▶ **Work to do**:
a. Reproduce the part of the text on the UC Irvine Institute of Transportation Studies from "The transportation research" to "an international audience.".
b. List the schools whose faculty and students take part in research at the institute, according to the text on the UC Irvine Institute of Transportation Studies.

##### Page

Research unit of UC Irvine

The UC Irvine Institute of Transportation Studies (ITS), is a University of California organized research unit with sister branches at UC Berkeley, UC Davis, and UCLA. ITS was established to foster research, education, and training in the field of transportation. UC Irvine ITS is located on the fourth floor of the Anteater Instruction and Research Building at University of California, Irvine's main Campus, and also houses the UC Irvine Transportation Science graduate studies program.

A fundamental goal of the institute is the stimulation of interdisciplinary research on contemporary transportation issues. ITS research involves faculty and students from The Henry Samueli School of Engineering, the School of Social Sciences, the School of Social Ecology, the Paul Merage School of Business, the School of Law, and the Bren School of Information and Computer Science. The institute also hosts visiting scholars from the U.S. and abroad to facilitate cooperative research and information exchange, and sponsors conferences and colloquia to disseminate research results.

== Research ==

Research at ITS covers a broad spectrum of transportation issues. Current funded research projects at Irvine focus upon:

- Intelligent transportation systems, particularly advanced transportation management systems
- Analysis and simulation of urban traffic networks
- Transportation system operations and control
- Artificial intelligence/expert systems in transportation
- Travel demand forecasting and analysis of complex travel behavior
- Transportation/land use interactions, particularly those which encourage alternative modes of travel
- Planning and evaluation of advanced public transit systems
- Transportation pricing and regulation
- Energy and environmental issues, particularly demand for alternative fuels
- Effect of land-use on transportation demand
- Growth of automobile use in the U.S. and Western Europe

The transportation research program at Irvine is also supported by computerized access to the ITS Transportation Library at UC Berkeley. In addition to the resources available from the ITS Berkeley Library, ITS at UCI subscribes to the major transportation research journals and offers a variety of computer-based information retrieval services. ITS is linked to the broader professional community through a series of research colloquia and specialty conferences. The latter programs attract an international audience.

##########
##### Given information

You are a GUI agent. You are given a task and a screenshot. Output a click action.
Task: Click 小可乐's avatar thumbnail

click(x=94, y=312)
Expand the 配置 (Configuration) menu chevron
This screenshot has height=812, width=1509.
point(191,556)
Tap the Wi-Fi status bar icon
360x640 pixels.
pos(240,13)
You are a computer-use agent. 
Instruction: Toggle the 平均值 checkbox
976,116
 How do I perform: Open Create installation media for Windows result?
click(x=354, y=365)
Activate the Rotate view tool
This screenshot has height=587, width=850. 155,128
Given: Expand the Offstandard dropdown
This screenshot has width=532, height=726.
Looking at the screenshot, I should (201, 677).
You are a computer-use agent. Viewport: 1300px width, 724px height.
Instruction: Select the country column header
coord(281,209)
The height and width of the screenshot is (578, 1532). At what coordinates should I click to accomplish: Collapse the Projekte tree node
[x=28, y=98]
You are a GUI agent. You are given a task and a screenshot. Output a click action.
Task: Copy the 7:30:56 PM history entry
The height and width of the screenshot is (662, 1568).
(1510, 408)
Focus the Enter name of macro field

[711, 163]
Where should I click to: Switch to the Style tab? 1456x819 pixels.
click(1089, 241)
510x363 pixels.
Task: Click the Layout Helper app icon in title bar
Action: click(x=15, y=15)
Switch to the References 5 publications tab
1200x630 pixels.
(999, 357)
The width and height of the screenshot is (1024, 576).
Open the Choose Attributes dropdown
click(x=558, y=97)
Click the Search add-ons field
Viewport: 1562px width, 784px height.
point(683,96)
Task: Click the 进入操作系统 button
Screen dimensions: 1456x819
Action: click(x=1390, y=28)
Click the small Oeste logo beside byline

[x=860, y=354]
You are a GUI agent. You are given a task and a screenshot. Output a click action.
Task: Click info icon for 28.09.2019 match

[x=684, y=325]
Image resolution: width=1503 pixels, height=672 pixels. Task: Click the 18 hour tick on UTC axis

##########

▶ **Results in order**:
a.
The transportation research program at Irvine is also supported by computerized access to the ITS Transportation Library at UC Berkeley. In addition to the resources available from the ITS Berkeley Library, ITS at UCI subscribes to the major transportation research journals and offers a variety of computer-based information retrieval services. ITS is linked to the broader professional community through a series of research colloquia and specialty conferences. The latter programs attract an international audience.

b.
- The Henry Samueli School of Engineering
- The School of Social Sciences
- The School of Social Ecology
- The Paul Merage School of Business
- The School of Law
- The Bren School of Information and Computer Science